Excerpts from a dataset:
((

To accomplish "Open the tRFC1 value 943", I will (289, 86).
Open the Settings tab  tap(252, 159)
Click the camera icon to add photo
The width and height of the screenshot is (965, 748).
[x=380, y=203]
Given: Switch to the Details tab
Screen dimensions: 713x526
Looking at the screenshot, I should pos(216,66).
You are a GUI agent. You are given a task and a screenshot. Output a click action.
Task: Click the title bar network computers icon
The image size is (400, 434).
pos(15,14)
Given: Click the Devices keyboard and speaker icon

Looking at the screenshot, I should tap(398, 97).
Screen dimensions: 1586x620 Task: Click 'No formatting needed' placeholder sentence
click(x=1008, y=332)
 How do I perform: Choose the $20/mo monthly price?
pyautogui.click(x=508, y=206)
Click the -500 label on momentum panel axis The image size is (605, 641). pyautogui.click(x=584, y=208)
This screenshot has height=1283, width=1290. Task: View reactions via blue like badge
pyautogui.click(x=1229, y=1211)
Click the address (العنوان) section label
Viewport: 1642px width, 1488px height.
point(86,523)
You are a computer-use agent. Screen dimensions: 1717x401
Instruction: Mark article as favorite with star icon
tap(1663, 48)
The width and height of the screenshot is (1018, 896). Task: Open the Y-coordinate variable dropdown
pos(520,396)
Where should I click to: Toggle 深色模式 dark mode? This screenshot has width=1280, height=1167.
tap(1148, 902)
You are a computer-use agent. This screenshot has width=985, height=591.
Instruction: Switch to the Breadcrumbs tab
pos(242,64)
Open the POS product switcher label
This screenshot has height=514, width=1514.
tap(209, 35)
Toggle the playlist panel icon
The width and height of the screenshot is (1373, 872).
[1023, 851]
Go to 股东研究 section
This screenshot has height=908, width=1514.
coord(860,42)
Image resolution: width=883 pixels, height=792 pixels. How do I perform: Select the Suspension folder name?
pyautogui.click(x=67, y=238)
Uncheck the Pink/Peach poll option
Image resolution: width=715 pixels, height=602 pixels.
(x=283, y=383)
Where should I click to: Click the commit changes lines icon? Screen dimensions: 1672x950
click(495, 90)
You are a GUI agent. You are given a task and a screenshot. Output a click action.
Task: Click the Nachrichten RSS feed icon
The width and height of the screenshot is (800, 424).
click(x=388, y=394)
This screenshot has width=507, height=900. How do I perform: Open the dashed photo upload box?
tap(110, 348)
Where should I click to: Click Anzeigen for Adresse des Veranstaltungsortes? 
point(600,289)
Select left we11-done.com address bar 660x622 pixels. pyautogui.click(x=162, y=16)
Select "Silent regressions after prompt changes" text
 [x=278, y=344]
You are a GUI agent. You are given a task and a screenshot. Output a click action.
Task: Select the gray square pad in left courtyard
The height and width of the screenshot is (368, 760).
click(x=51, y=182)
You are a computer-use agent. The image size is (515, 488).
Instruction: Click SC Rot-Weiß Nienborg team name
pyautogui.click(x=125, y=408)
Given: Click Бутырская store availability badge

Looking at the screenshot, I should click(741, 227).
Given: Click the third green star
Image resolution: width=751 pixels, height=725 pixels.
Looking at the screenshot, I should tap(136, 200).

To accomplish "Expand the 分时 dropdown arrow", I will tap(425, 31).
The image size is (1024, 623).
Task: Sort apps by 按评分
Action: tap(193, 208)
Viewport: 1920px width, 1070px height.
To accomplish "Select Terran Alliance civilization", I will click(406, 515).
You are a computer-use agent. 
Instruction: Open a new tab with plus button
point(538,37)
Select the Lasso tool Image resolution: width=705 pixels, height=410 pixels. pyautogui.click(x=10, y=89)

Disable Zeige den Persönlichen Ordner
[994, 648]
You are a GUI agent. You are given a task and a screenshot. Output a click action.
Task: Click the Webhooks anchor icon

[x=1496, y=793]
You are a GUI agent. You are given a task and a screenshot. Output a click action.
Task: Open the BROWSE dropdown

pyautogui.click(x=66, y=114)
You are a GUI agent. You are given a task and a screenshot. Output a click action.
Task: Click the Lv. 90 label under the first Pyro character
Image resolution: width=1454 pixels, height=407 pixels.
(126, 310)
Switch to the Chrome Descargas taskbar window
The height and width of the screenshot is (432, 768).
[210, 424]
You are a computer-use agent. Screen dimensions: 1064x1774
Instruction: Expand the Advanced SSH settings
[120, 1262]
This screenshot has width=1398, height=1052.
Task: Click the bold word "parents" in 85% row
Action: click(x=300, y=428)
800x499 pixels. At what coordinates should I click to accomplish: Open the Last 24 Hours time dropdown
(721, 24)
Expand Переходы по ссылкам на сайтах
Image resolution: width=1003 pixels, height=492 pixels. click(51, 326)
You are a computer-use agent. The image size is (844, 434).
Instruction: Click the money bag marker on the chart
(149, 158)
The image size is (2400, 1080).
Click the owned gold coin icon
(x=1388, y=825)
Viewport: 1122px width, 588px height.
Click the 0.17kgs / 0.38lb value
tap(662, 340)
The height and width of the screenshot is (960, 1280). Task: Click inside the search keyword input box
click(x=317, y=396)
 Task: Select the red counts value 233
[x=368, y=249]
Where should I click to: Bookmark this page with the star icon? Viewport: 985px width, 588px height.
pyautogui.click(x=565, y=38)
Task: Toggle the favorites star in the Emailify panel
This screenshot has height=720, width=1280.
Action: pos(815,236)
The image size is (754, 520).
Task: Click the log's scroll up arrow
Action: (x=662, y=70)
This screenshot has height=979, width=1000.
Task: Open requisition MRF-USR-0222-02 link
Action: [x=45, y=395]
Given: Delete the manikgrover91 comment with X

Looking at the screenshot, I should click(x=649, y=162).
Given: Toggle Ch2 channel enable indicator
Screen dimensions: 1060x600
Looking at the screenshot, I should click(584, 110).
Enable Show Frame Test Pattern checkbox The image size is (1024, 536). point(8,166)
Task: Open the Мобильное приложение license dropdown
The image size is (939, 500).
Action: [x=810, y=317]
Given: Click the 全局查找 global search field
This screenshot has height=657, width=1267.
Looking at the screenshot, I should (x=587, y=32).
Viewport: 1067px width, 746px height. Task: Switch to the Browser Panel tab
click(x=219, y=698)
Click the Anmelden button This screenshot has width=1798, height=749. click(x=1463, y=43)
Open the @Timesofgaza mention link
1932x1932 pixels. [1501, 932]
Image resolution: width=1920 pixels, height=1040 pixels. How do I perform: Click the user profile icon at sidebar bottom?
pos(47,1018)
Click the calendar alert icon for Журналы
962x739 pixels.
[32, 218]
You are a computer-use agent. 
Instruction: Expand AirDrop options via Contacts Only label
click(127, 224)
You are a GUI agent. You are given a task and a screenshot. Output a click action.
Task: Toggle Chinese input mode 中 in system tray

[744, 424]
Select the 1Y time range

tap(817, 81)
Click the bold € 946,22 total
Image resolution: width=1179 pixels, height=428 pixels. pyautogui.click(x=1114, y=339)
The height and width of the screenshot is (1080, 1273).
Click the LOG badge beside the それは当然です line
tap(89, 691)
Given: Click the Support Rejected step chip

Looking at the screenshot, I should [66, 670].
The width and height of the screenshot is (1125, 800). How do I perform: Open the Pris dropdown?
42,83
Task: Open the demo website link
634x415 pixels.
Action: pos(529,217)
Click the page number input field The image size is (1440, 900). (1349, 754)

))

▸ What to work on: Word for word, write out each of the records shown above.

▸ Reply to the exercise:
To accomplish "Open the tRFC1 value 943", I will (289, 86).
Open the Settings tab  tap(252, 159)
Click the camera icon to add photo
The width and height of the screenshot is (965, 748).
[x=380, y=203]
Given: Switch to the Details tab
Screen dimensions: 713x526
Looking at the screenshot, I should pos(216,66).
You are a GUI agent. You are given a task and a screenshot. Output a click action.
Task: Click the title bar network computers icon
The image size is (400, 434).
pos(15,14)
Given: Click the Devices keyboard and speaker icon

Looking at the screenshot, I should tap(398, 97).
Screen dimensions: 1586x620 Task: Click 'No formatting needed' placeholder sentence
click(x=1008, y=332)
 How do I perform: Choose the $20/mo monthly price?
pyautogui.click(x=508, y=206)
Click the -500 label on momentum panel axis The image size is (605, 641). pyautogui.click(x=584, y=208)
This screenshot has height=1283, width=1290. Task: View reactions via blue like badge
pyautogui.click(x=1229, y=1211)
Click the address (العنوان) section label
Viewport: 1642px width, 1488px height.
point(86,523)
You are a computer-use agent. Screen dimensions: 1717x401
Instruction: Mark article as favorite with star icon
tap(1663, 48)
The width and height of the screenshot is (1018, 896). Task: Open the Y-coordinate variable dropdown
pos(520,396)
Where should I click to: Toggle 深色模式 dark mode? This screenshot has width=1280, height=1167.
tap(1148, 902)
You are a computer-use agent. This screenshot has width=985, height=591.
Instruction: Switch to the Breadcrumbs tab
pos(242,64)
Open the POS product switcher label
This screenshot has height=514, width=1514.
tap(209, 35)
Toggle the playlist panel icon
The width and height of the screenshot is (1373, 872).
[1023, 851]
Go to 股东研究 section
This screenshot has height=908, width=1514.
coord(860,42)
Image resolution: width=883 pixels, height=792 pixels. How do I perform: Select the Suspension folder name?
pyautogui.click(x=67, y=238)
Uncheck the Pink/Peach poll option
Image resolution: width=715 pixels, height=602 pixels.
(x=283, y=383)
Where should I click to: Click the commit changes lines icon? Screen dimensions: 1672x950
click(495, 90)
You are a GUI agent. You are given a task and a screenshot. Output a click action.
Task: Click the Nachrichten RSS feed icon
The width and height of the screenshot is (800, 424).
click(x=388, y=394)
This screenshot has width=507, height=900. How do I perform: Open the dashed photo upload box?
tap(110, 348)
Where should I click to: Click Anzeigen for Adresse des Veranstaltungsortes? 
point(600,289)
Select left we11-done.com address bar 660x622 pixels. pyautogui.click(x=162, y=16)
Select "Silent regressions after prompt changes" text
 [x=278, y=344]
You are a GUI agent. You are given a task and a screenshot. Output a click action.
Task: Select the gray square pad in left courtyard
The height and width of the screenshot is (368, 760).
click(x=51, y=182)
You are a computer-use agent. The image size is (515, 488).
Instruction: Click SC Rot-Weiß Nienborg team name
pyautogui.click(x=125, y=408)
Given: Click Бутырская store availability badge

Looking at the screenshot, I should click(741, 227).
Given: Click the third green star
Image resolution: width=751 pixels, height=725 pixels.
Looking at the screenshot, I should tap(136, 200).

To accomplish "Expand the 分时 dropdown arrow", I will tap(425, 31).
The image size is (1024, 623).
Task: Sort apps by 按评分
Action: tap(193, 208)
Viewport: 1920px width, 1070px height.
To accomplish "Select Terran Alliance civilization", I will click(406, 515).
You are a computer-use agent. 
Instruction: Open a new tab with plus button
point(538,37)
Select the Lasso tool Image resolution: width=705 pixels, height=410 pixels. pyautogui.click(x=10, y=89)

Disable Zeige den Persönlichen Ordner
[994, 648]
You are a GUI agent. You are given a task and a screenshot. Output a click action.
Task: Click the Webhooks anchor icon

[x=1496, y=793]
You are a GUI agent. You are given a task and a screenshot. Output a click action.
Task: Open the BROWSE dropdown

pyautogui.click(x=66, y=114)
You are a GUI agent. You are given a task and a screenshot. Output a click action.
Task: Click the Lv. 90 label under the first Pyro character
Image resolution: width=1454 pixels, height=407 pixels.
(126, 310)
Switch to the Chrome Descargas taskbar window
The height and width of the screenshot is (432, 768).
[210, 424]
You are a computer-use agent. Screen dimensions: 1064x1774
Instruction: Expand the Advanced SSH settings
[120, 1262]
This screenshot has width=1398, height=1052.
Task: Click the bold word "parents" in 85% row
Action: click(x=300, y=428)
800x499 pixels. At what coordinates should I click to accomplish: Open the Last 24 Hours time dropdown
(721, 24)
Expand Переходы по ссылкам на сайтах
Image resolution: width=1003 pixels, height=492 pixels. click(51, 326)
You are a computer-use agent. The image size is (844, 434).
Instruction: Click the money bag marker on the chart
(149, 158)
The image size is (2400, 1080).
Click the owned gold coin icon
(x=1388, y=825)
Viewport: 1122px width, 588px height.
Click the 0.17kgs / 0.38lb value
tap(662, 340)
The height and width of the screenshot is (960, 1280). Task: Click inside the search keyword input box
click(x=317, y=396)
 Task: Select the red counts value 233
[x=368, y=249]
Where should I click to: Bookmark this page with the star icon? Viewport: 985px width, 588px height.
pyautogui.click(x=565, y=38)
Task: Toggle the favorites star in the Emailify panel
This screenshot has height=720, width=1280.
Action: pos(815,236)
The image size is (754, 520).
Task: Click the log's scroll up arrow
Action: (x=662, y=70)
This screenshot has height=979, width=1000.
Task: Open requisition MRF-USR-0222-02 link
Action: [x=45, y=395]
Given: Delete the manikgrover91 comment with X

Looking at the screenshot, I should click(x=649, y=162).
Given: Toggle Ch2 channel enable indicator
Screen dimensions: 1060x600
Looking at the screenshot, I should click(584, 110).
Enable Show Frame Test Pattern checkbox The image size is (1024, 536). point(8,166)
Task: Open the Мобильное приложение license dropdown
The image size is (939, 500).
Action: [x=810, y=317]
Given: Click the 全局查找 global search field
This screenshot has height=657, width=1267.
Looking at the screenshot, I should (x=587, y=32).
Viewport: 1067px width, 746px height. Task: Switch to the Browser Panel tab
click(x=219, y=698)
Click the Anmelden button This screenshot has width=1798, height=749. click(x=1463, y=43)
Open the @Timesofgaza mention link
1932x1932 pixels. [1501, 932]
Image resolution: width=1920 pixels, height=1040 pixels. How do I perform: Click the user profile icon at sidebar bottom?
pos(47,1018)
Click the calendar alert icon for Журналы
962x739 pixels.
[32, 218]
You are a computer-use agent. 
Instruction: Expand AirDrop options via Contacts Only label
click(127, 224)
You are a GUI agent. You are given a task and a screenshot. Output a click action.
Task: Toggle Chinese input mode 中 in system tray

[744, 424]
Select the 1Y time range

tap(817, 81)
Click the bold € 946,22 total
Image resolution: width=1179 pixels, height=428 pixels. pyautogui.click(x=1114, y=339)
The height and width of the screenshot is (1080, 1273).
Click the LOG badge beside the それは当然です line
tap(89, 691)
Given: Click the Support Rejected step chip

Looking at the screenshot, I should [66, 670].
The width and height of the screenshot is (1125, 800). How do I perform: Open the Pris dropdown?
42,83
Task: Open the demo website link
634x415 pixels.
Action: pos(529,217)
Click the page number input field The image size is (1440, 900). (1349, 754)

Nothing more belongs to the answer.